Haluannews Ekonomi – Lonjakan pembelian emas batangan di Singapura mencapai angka fantastis! Selama empat bulan pertama tahun ini, warga negara tersebut memborong 2,5 ton emas batangan. Angka ini mencengangkan, mengingat peningkatannya mencapai 35% dibandingkan periode yang sama tahun lalu, sekaligus menjadi lonjakan tahunan terbesar sejak 2010. Fenomena ini terjadi meskipun harga emas menembus US$ 3.000 per ounce pada Maret lalu dan terus merangkak naik hingga US$ 3.500 per ounce beberapa bulan kemudian.

Related Post
Para analis ekonomi melihat fenomena ini sebagai indikasi meningkatnya kekhawatiran terhadap risiko ekonomi global. Ketidakpastian ekonomi mendorong investor mencari aset safe haven, dan emas menjadi pilihan utama.
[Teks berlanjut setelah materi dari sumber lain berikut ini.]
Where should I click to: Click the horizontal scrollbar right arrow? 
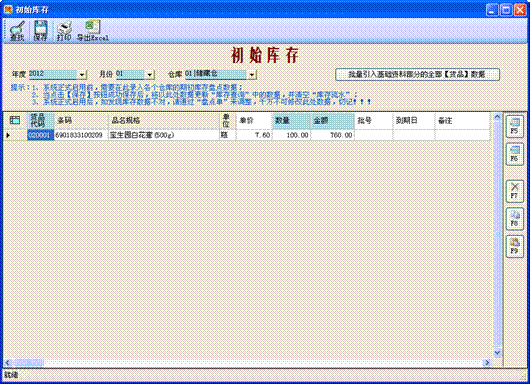487,362
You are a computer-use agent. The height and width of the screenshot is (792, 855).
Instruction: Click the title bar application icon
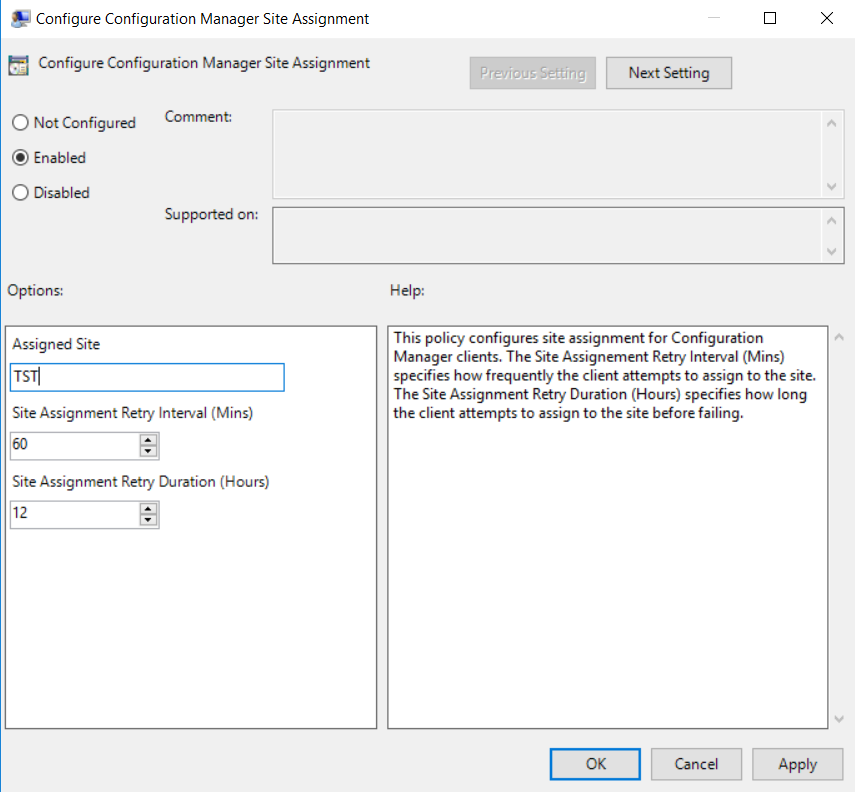click(x=19, y=18)
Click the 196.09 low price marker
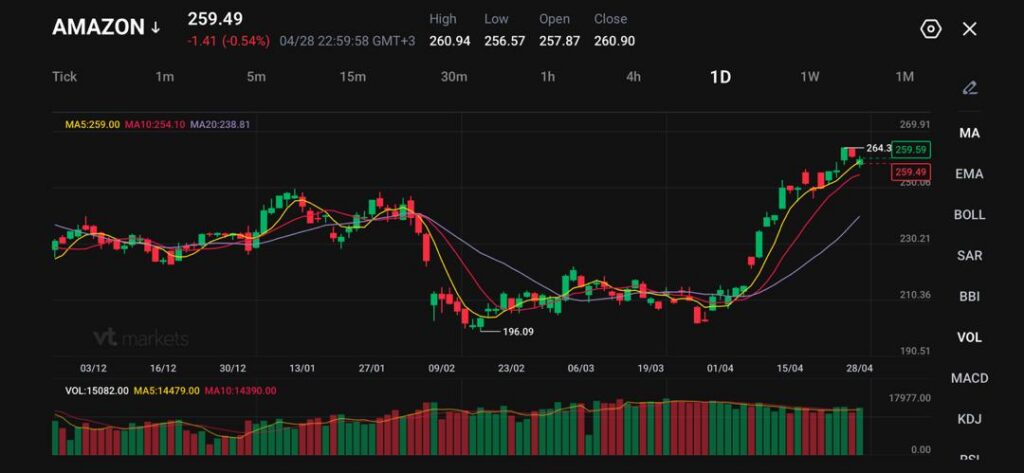Viewport: 1024px width, 473px height. pos(517,331)
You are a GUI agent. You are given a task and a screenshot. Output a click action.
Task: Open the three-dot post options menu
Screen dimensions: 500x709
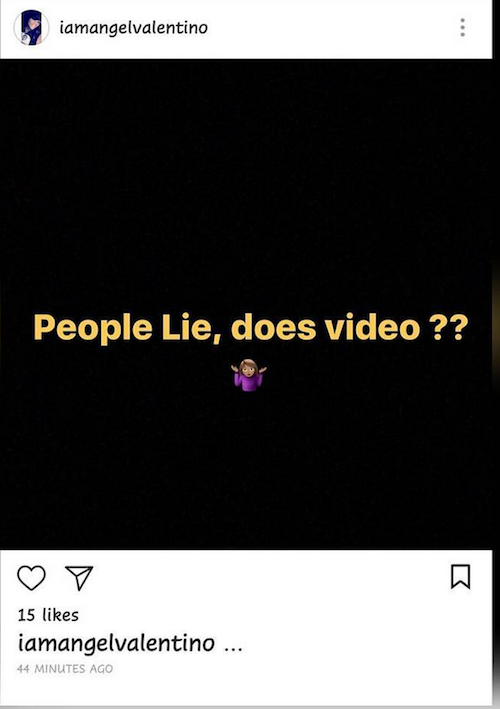click(x=462, y=28)
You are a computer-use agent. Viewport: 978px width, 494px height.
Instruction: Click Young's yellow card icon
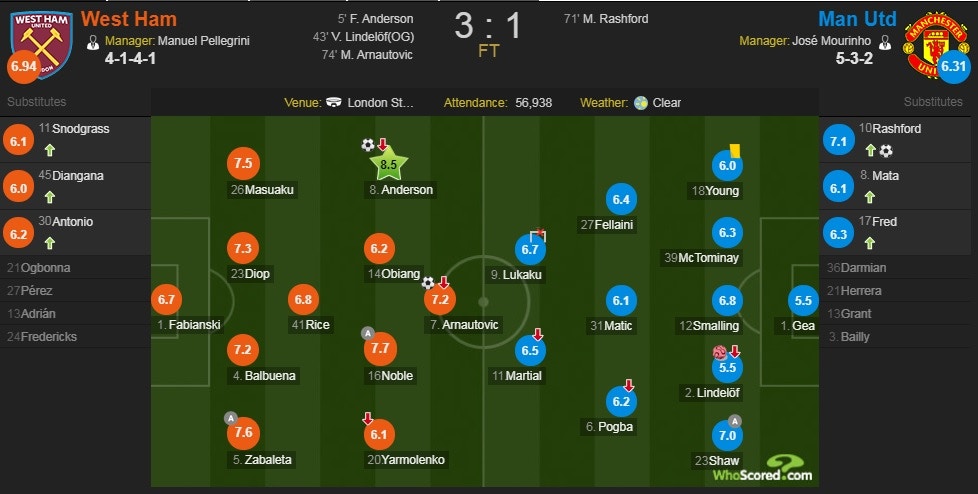[747, 148]
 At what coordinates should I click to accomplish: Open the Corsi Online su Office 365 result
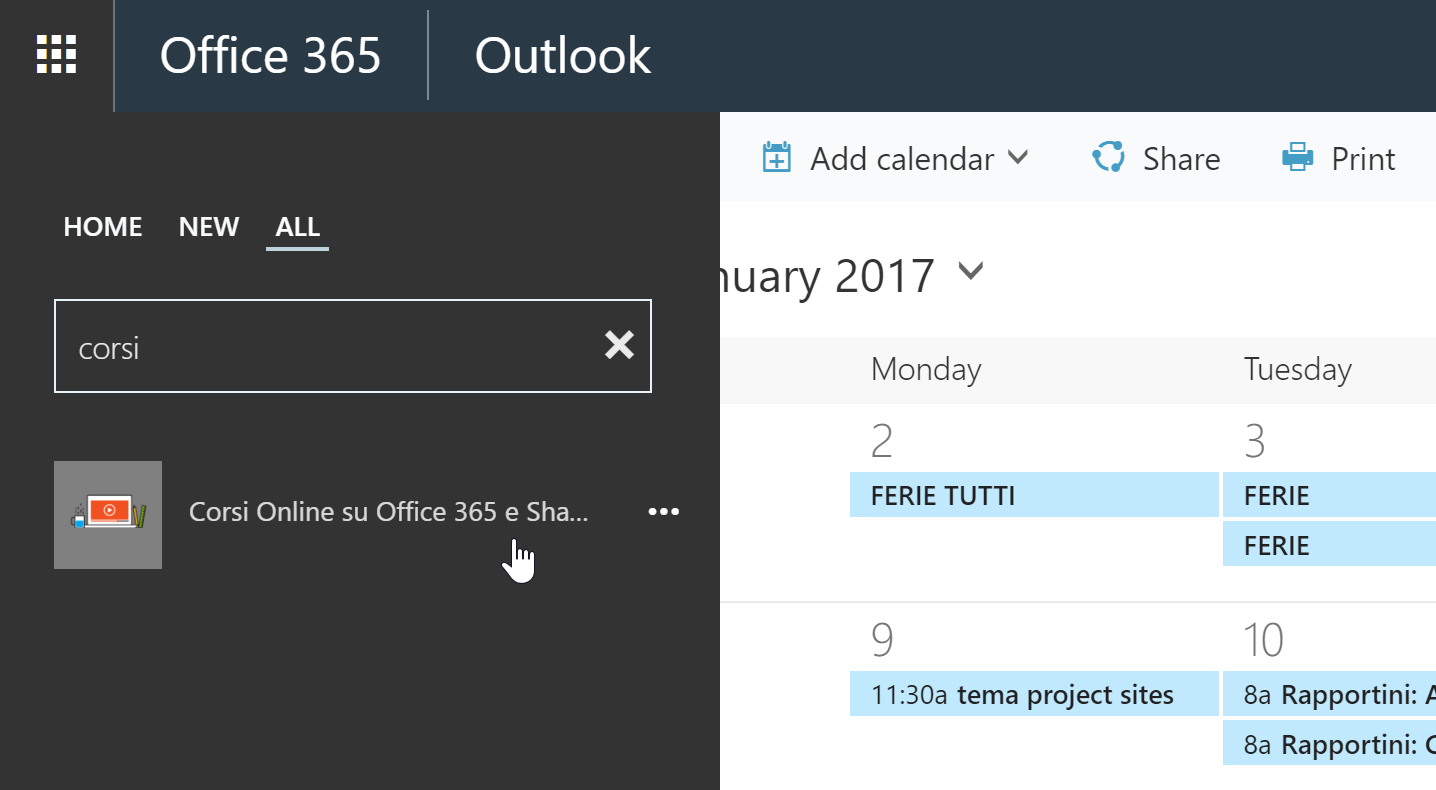(x=389, y=512)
Gregor Gregersen, pendiri The Reserve, sebuah brankas penyimpanan emas dan perak di Changi, mengungkapkan bahwa beberapa kliennya dengan kekayaan bersih sangat tinggi beralih ke emas fisik, bahkan dalam jumlah yang sangat besar, mencapai puluhan juta dolar Singapura. Mereka menilai emas fisik sebagai cara untuk mengurangi risiko investasi di tengah ketidakpastian ekonomi global.

Hal senada disampaikan Shaokai Fan, kepala World Gold Council untuk Asia-Pasifik dan bank sentral. Ia menjelaskan bahwa emas terbukti tahan banting selama periode ketidakstabilan ekonomi. Likuiditas emas juga menjadi daya tarik tersendiri bagi investor. Lebih lanjut, Fan menambahkan bahwa kekhawatiran terhadap aset safe haven tradisional seperti dolar AS dan US Treasury turut mendorong pergeseran investasi ke emas. Dengan kata lain, emas menjadi alternatif yang lebih aman di tengah ketidakpastian global.
Namun, tidak semua sektor emas mengalami peningkatan. Permintaan perhiasan emas justru turun 20% pada kuartal pertama tahun ini, disebabkan oleh harga yang tinggi dan biaya tambahan seperti pajak barang dan jasa (GST). Meski demikian, para pedagang emas memperkirakan perburuan emas akan terus berlanjut dalam jangka menengah hingga panjang seiring meningkatnya volatilitas ekonomi global. Apakah fenomena ini akan berdampak pada perekonomian negara tetangga kita? Kita tunggu saja perkembangan selanjutnya.